And yet, this is the country where my Palestinian cousins with darker skin are given dirty looks on planes, and where presidential candidates casually suggest that Muslims shouldn't be president. This is the country that gives $3.1 billion to Israel in military aid each year. This is the country that looked the other way when Israel sentenced my Palestinian cousin to nine years in prison for his role in a protest after the murder of 16-year-old Mohammed Abu Khdeir. They came to his house in the middle of the night and took him away based on an anonymous tip. At age 22, he will spend the rest of his youth in a cell.
The author and her father
COURTESY OF KARMAH ELMUSA
My father, as you may have gathered, was not born here. He was born in 1947, six miles from what is now the Israeli city of Jaffa, in what was then the small Palestinian village of Abbasiya. For generations, my family lived simply on that land and cared for it deeply; they were farmers, growing citrus and olives in the Mediterranean sun.
In 1948, he and 750,000 other Palestinians were forcefully expelled from their homes in what Israel sees as its independence, and Palestinians call the "Nakba," or catastrophe. My father spent his formative years in a refugee camp in the Jordan Valley. His feet are still rough and calloused from running around outside without shoes. He spent evenings listening to his elders wax poetic about home, still thinking they might one day return–not knowing they would all one day die in foreign cities, never again having laid eyes on Palestine.
"We embraced our Palestinian-ness—and our ethnic names—and never looked back."

## COMPLETE THE FOLLOWING
a) Turn the paragraph in the passage that opens "In 1948, he and 750,000" into a short bulleted list that keeps its main facts.
b) Reproduce the passage word for word between "The author and" and "the Mediterranean sun.", inclusive.
The entries after this point are separate material from the passage on the Palestinian family.

## ITEMS

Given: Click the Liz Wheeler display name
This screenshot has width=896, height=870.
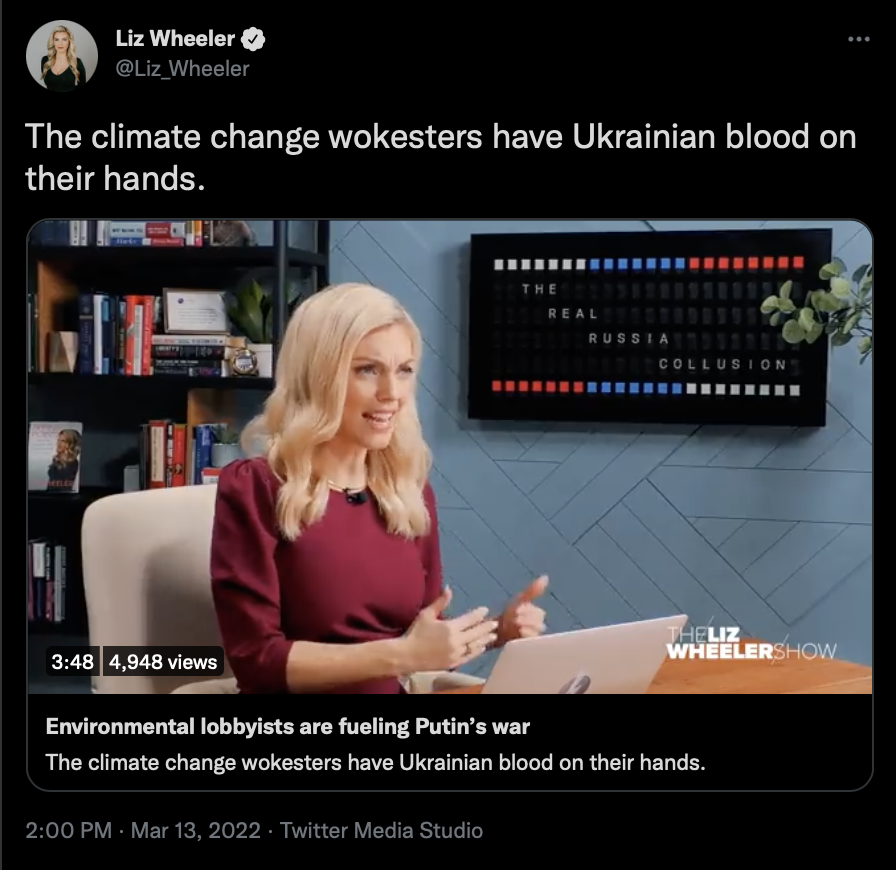Looking at the screenshot, I should point(175,39).
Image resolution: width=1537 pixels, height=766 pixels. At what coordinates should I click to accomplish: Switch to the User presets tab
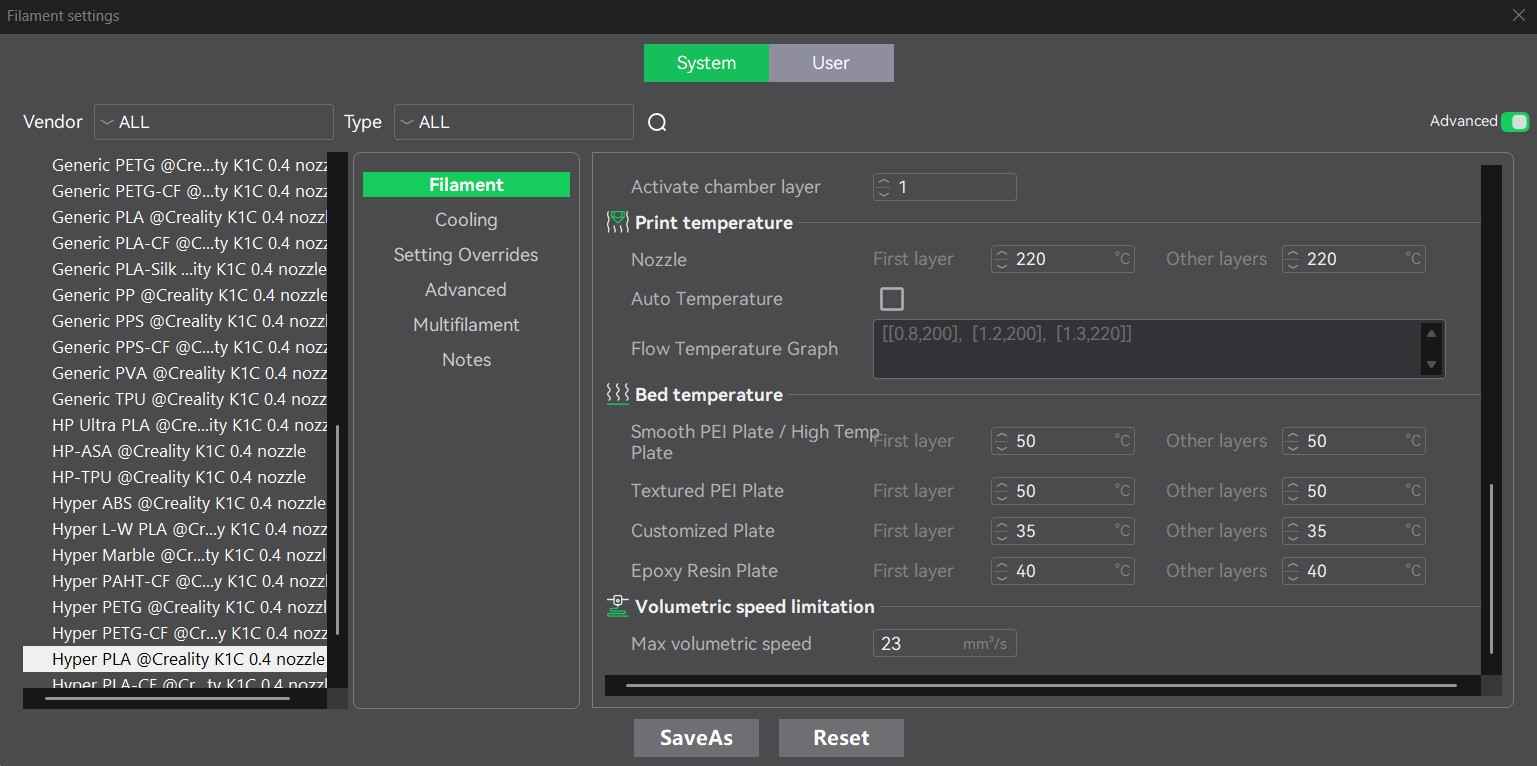[830, 62]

## SOLVED PROBLEMS
a)
- In 1948, the father and 750,000 other Palestinians were forcefully expelled from their homes. Israel sees this event as its independence, and Palestinians call it the "Nakba," or catastrophe.
- He spent his formative years in a refugee camp in the Jordan Valley.
- His feet are still rough and calloused from running around outside without shoes.
- In the evenings he listened to his elders speak poetically about home. They still thought they might one day return, but all of them died in foreign cities without seeing Palestine again.

b)
The author and her father
COURTESY OF KARMAH ELMUSA
My father, as you may have gathered, was not born here. He was born in 1947, six miles from what is now the Israeli city of Jaffa, in what was then the small Palestinian village of Abbasiya. For generations, my family lived simply on that land and cared for it deeply; they were farmers, growing citrus and olives in the Mediterranean sun.